Il voto del 26 gennaio rappresenta una terapia d’urto per contenere la diffusione, ma non è l’antidoto, come molti si ostinano a pensare
La portata di queste contraddizioni non risolte metterà subito alla prova la coalizione che ha vinto le elezioni regionali. A breve, infatti, si giocherà la fase finale di una partita decisiva: quella dell’autonomia differenziata, di cui il presidente riconfermato, Stefano Bonaccini, è strenuo fautore insieme ai presidenti leghisti di Veneto e Lombardia. Lo scontro con una parte significativa dell’elettorato che gli ha dato fiducia in chiave anti-leghista è inevitabile, e produrrà nuove disillusioni e nuove distanze.

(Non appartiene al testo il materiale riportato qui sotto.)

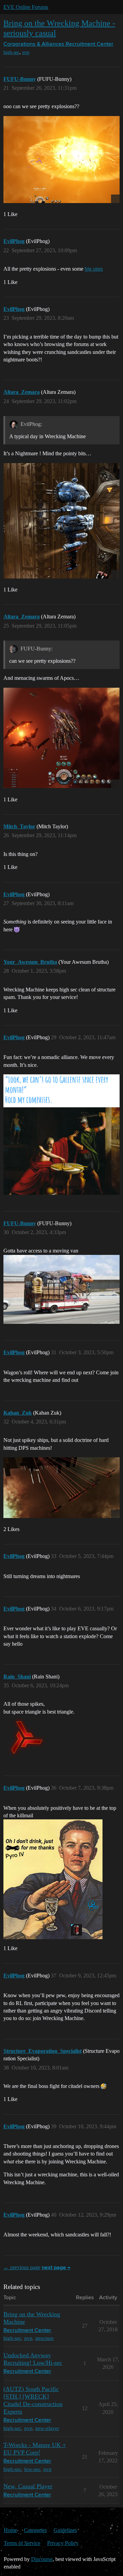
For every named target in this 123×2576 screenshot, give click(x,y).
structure (44, 2338)
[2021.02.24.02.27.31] (61, 159)
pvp (25, 52)
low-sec (32, 2469)
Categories (35, 2530)
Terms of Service (22, 2543)
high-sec (11, 52)
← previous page (21, 2267)
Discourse (42, 2559)
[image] (61, 1487)
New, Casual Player (27, 2486)
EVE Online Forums (25, 7)
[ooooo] (61, 738)
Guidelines (65, 2530)
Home (10, 2530)
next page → (56, 2268)
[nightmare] (61, 520)
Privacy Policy (63, 2543)
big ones (94, 269)
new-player (47, 2428)
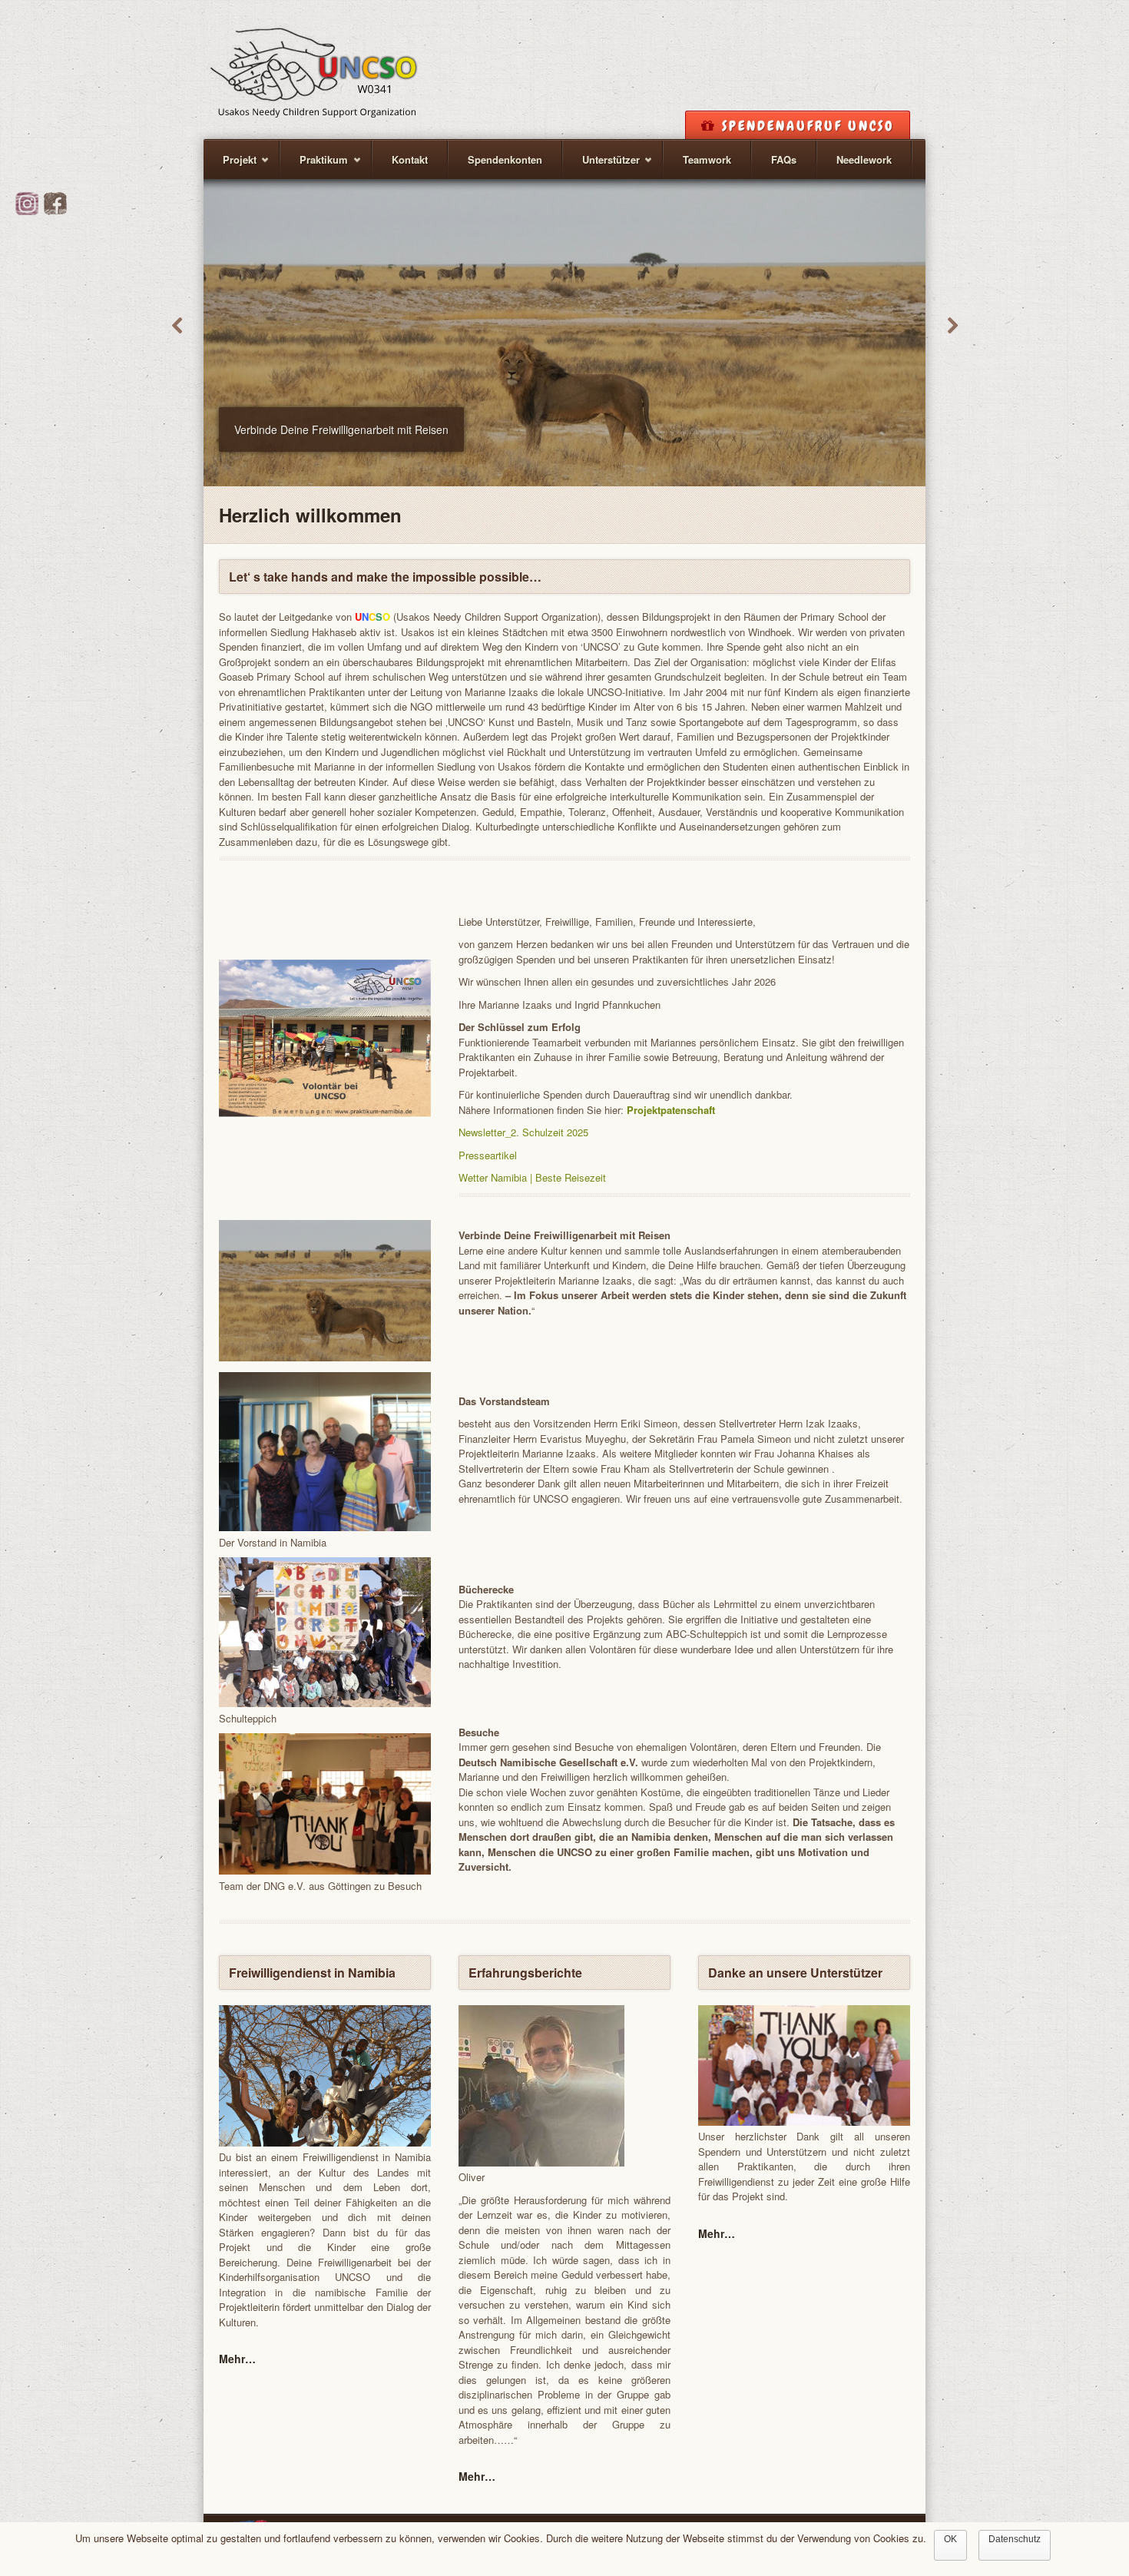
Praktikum (314, 165)
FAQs (783, 159)
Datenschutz (1014, 2539)
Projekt (230, 165)
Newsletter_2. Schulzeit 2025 (523, 1132)
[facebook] (55, 211)
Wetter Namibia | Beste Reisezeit (532, 1177)
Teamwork (707, 159)
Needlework (864, 159)
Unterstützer (601, 165)
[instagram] (26, 211)
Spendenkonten (505, 159)
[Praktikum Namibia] (314, 67)
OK (950, 2539)
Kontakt (410, 159)
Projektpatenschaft (671, 1109)
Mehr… (237, 2358)
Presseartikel (488, 1155)
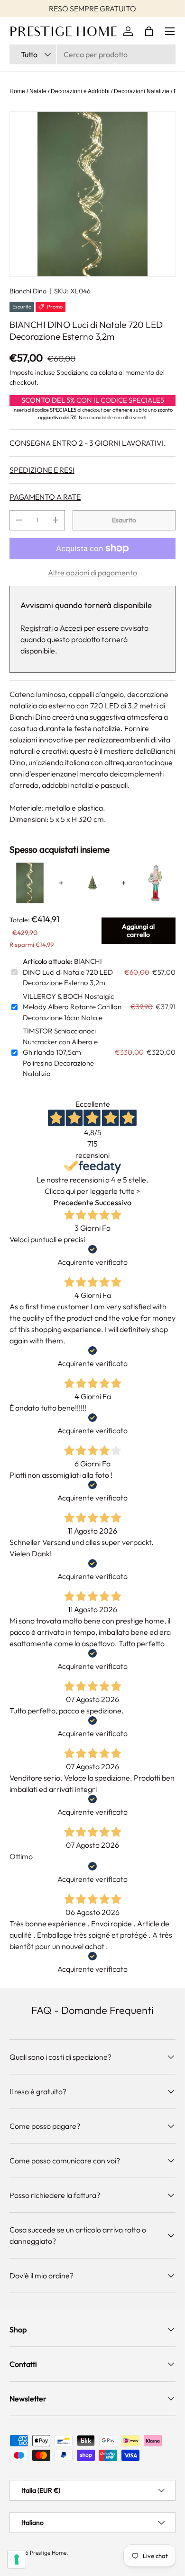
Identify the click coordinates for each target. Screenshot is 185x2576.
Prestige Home (48, 2552)
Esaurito (124, 520)
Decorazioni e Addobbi (80, 91)
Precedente (73, 1202)
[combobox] (92, 54)
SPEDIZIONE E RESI (41, 470)
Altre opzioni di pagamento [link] (92, 572)
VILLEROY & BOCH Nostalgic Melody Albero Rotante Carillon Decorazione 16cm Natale (72, 1007)
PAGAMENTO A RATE (45, 497)
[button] (149, 31)
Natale (37, 91)
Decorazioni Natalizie (141, 91)
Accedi (71, 628)
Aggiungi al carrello (138, 930)
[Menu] (169, 31)
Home (17, 91)
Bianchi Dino (27, 291)
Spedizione (72, 372)
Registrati (36, 628)
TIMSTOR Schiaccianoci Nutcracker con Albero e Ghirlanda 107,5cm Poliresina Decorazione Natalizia (60, 1052)
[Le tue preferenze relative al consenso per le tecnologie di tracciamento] (17, 2559)
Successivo (113, 1202)
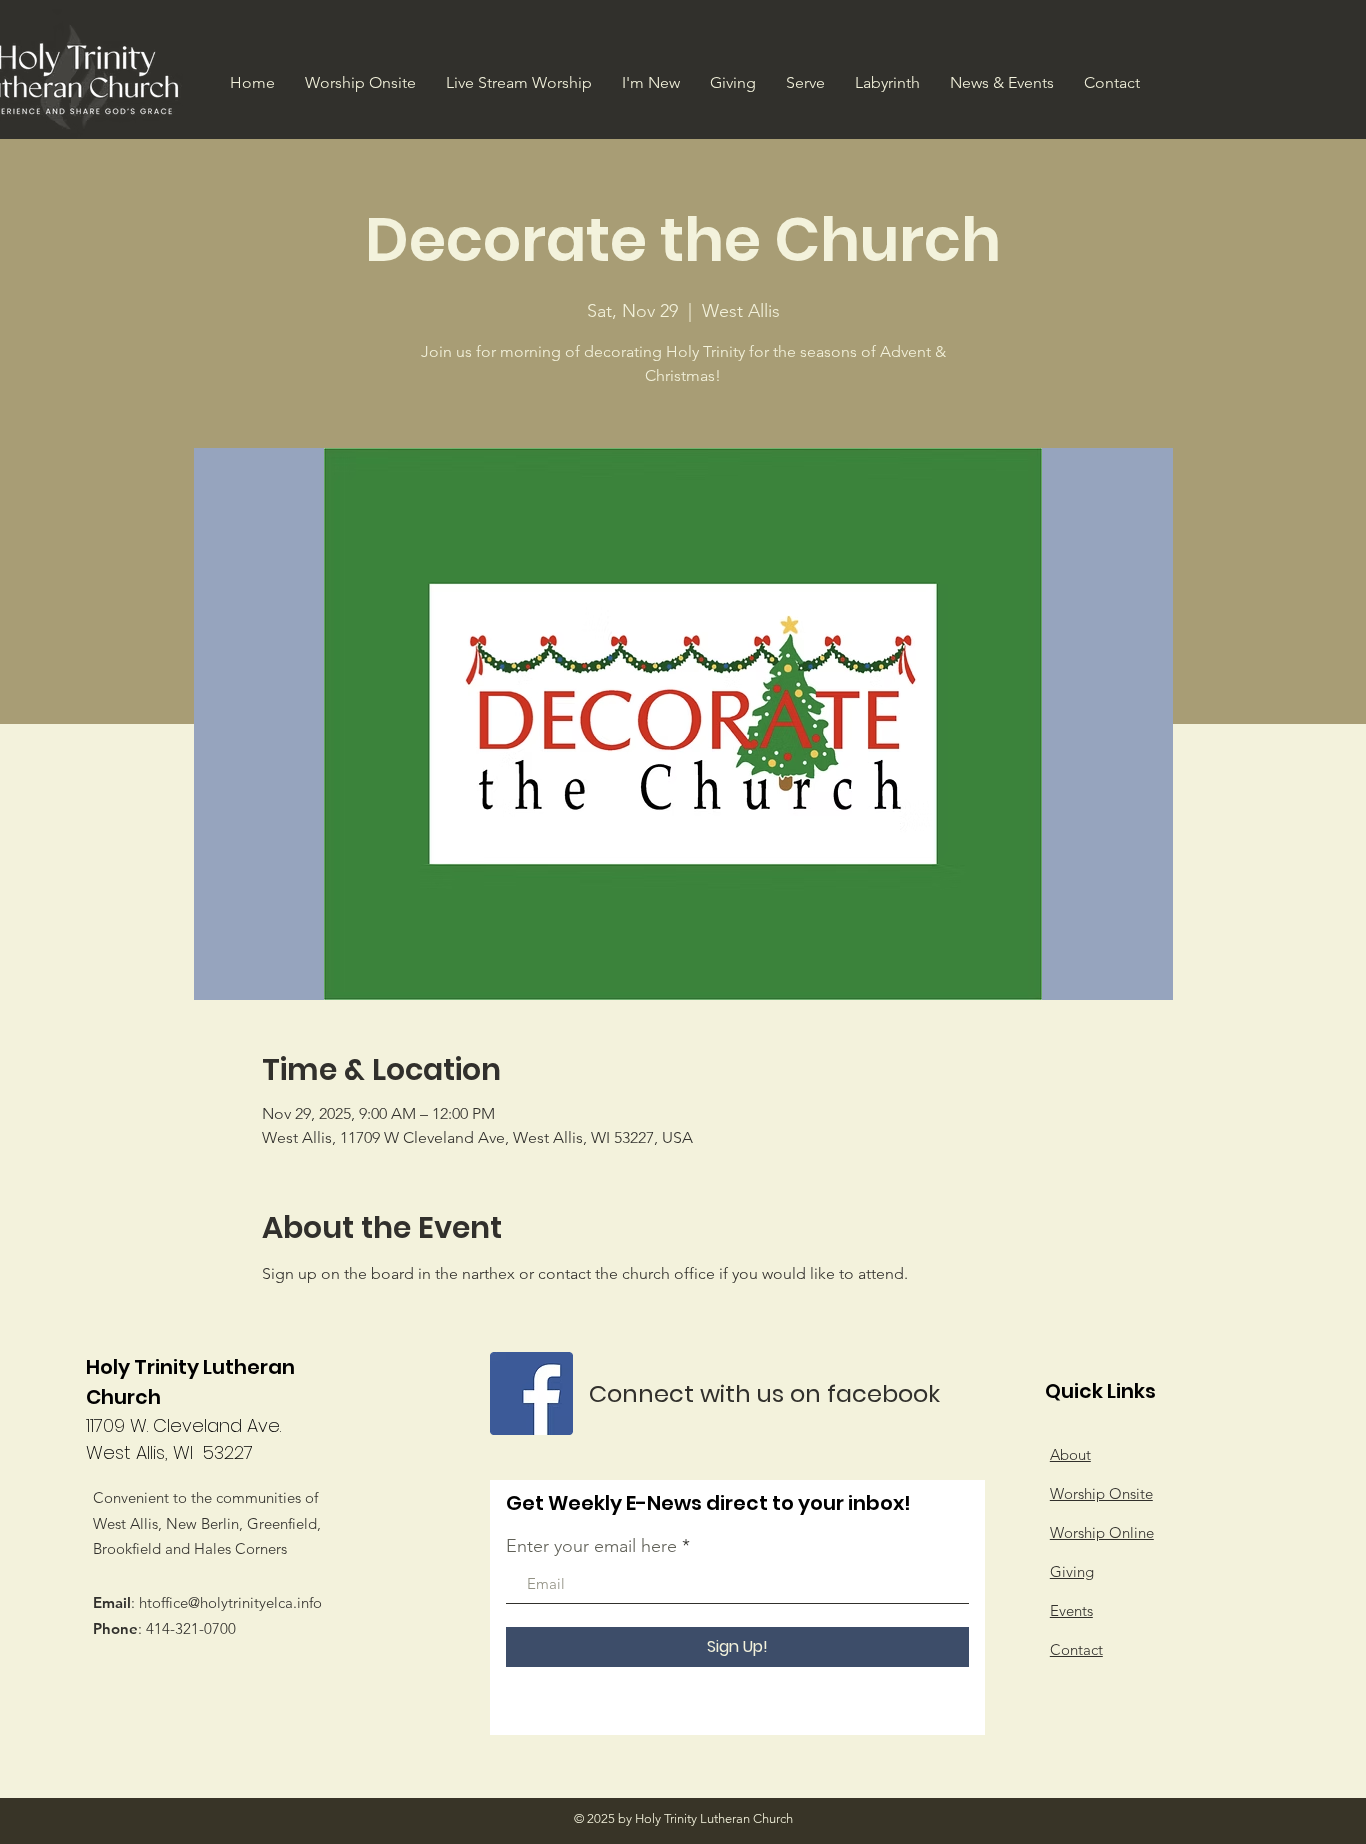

Il risultato elettorale deve essere interpretato in un contesto più ampio. Se oltre il 43% dell’elettorato ha scelto di votare la candidata della Lega, questa è la spia di una trasformazione profonda. Il veleno è stato ormai inoculato nel tessuto sociale, e non da oggi. Il voto del 26 gennaio rappresenta una terapia d’urto per contenere la diffusione, ma non è l’antidoto, come molti si ostinano a pensare. Questa illusione deriva dalla progressiva riduzione della politica alla competizione elettorale, distorsione che rappresenta uno dei più gravi limiti di tutto ciò che si muove a sinistra. La litania che ha accompagnato la lunga campagna elettorale – “serve un voto responsabile, altrimenti vince Salvini” – e che continuerà ad essere utilizzata anche nel prossimo futuro esprime un’ovvietà ma è al tempo stesso insopportabile per il suo tono ricattatorio e sterile al di fuori dell’occasione che la produce, perché mette tutti a tacere e sbatte fuori dalla porta il dibattito politico di cui avremmo estremo bisogno, perché si limita ad affrontare l’emergenza di oggi senza avere la minima idea di cosa inventare domani, perché produce un ceto politico che si autolegittima affermando il proprio ruolo salvifico, senza alcuna verifica sul campo.
Prendendo a prestito le parole di Vittorio Foa, la prossima mossa dovrà essere quella del cavallo, per scartare di lato, uscire dall’arroccamento difensivo verso il nemico di turno, trovare uno spazio libero da costrizioni che uccidono sul nascere ogni possibilità di cambiamento, uscire da questo punto morto.